The ICTY consistently turned a blind eye to the unlawful nature of the NATO military operations in the Balkans. We should remind the Council that that resulted in civilian deaths and general large-scale destruction. Nobody was held responsible for those barbarities. The Tribunal fell far short of generally accepted standards for ensuring an appropriate judicial timetable and the fundamental right to life, health care and a fair trial of the accused.

For example, the ICTY will go down in history as the court that had to keep Vojislav Šešelj in pre-trial detention for more than 11 years in order to finally sentence him. The number of defendants who died while under the Tribunal’s jurisdiction speaks to the level of medical care given to prisoners. The death of Slobodan Milošević in The Hague was truly shocking, and unfortunately not the only example. Astonishingly, despite being unable to provide adequate care and treatment for the accused, the Tribunal repeatedly denied the defence’s petitions for their temporary release for medical treatment in Russia, despite our provision of thorough guarantees.

Ratko Mladić’s recent petition was no exception. His lawyers also sent an appeal to the Secretary-General in that regard, which we hope will be very carefully considered. The final stage of the Tribunal’s work did not conclude without tragedy. Slobodan Praljak committed suicide in the courtroom itself, raising serious questions about security and the conditions for detainees.

The Tribunal twice failed to meet the deadlines set by the Security Council. In its resolutions, the Council not only repeatedly asked the Tribunal not delay its proceedings but also to review the timetables for considering cases with a view to shortening them. That did not happen. In the past two years, the new leadership of the Tribunal has managed to prevent any new delays and cope with the consequences of staff departures, showing that proper planning for legal proceedings is possible in practice and that the explanations of previous years were nothing more than excuses.

The work of the International Tribunal for the Former Yugoslavia will be analysed by historians and criminal-law experts. For our part, we are convinced that a great many of its decisions have discredited the very notion of international justice. Many of the ICTY’s actions have created mutual mistrust among the peoples of the former Yugoslavia. As a result, the hopes that peace can be restored through the dispensing of justice have been significantly undermined.

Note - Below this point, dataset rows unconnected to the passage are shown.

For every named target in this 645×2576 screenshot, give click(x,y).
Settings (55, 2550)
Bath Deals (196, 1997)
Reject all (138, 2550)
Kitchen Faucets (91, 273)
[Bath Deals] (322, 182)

We doubt that it would be worthwhile for the Security Council to repeat the experiment of creating similar tribunals in the future. Our delegation shares the opinion of the leadership of the ICTY on the lessons to be learned from the activities of the Tribunal. For that reason, we intend to closely monitor all the proceedings in the International Residual Mechanism for Criminal Tribunals, including during the Council’s upcoming review of its activities.

As we have frequently stated, based on resolution 1966 (2010), the Residual Mechanism is a provisional structure with a strictly limited mandate, and not a new international tribunal. That is why its official title includes the word “residual”. We also expect the leadership and staff of the Residual Mechanism will focus on the speedy completion of the matters assigned to them following the closure of the ICTY, with maximum effectiveness and strict adherence to judicial standards, including where the timetable for legal proceedings is concerned.

The Council’s review of the Residual Mechanism in 2018 is extremely important, and the extension of the Mechanism’s work for the next two years will depend on it. We urge the Council to approach it very seriously. In general, we believe that while the Mechanism is starting to review the relevant appeals, it is also time that the Council thought about approaches to ending its activities.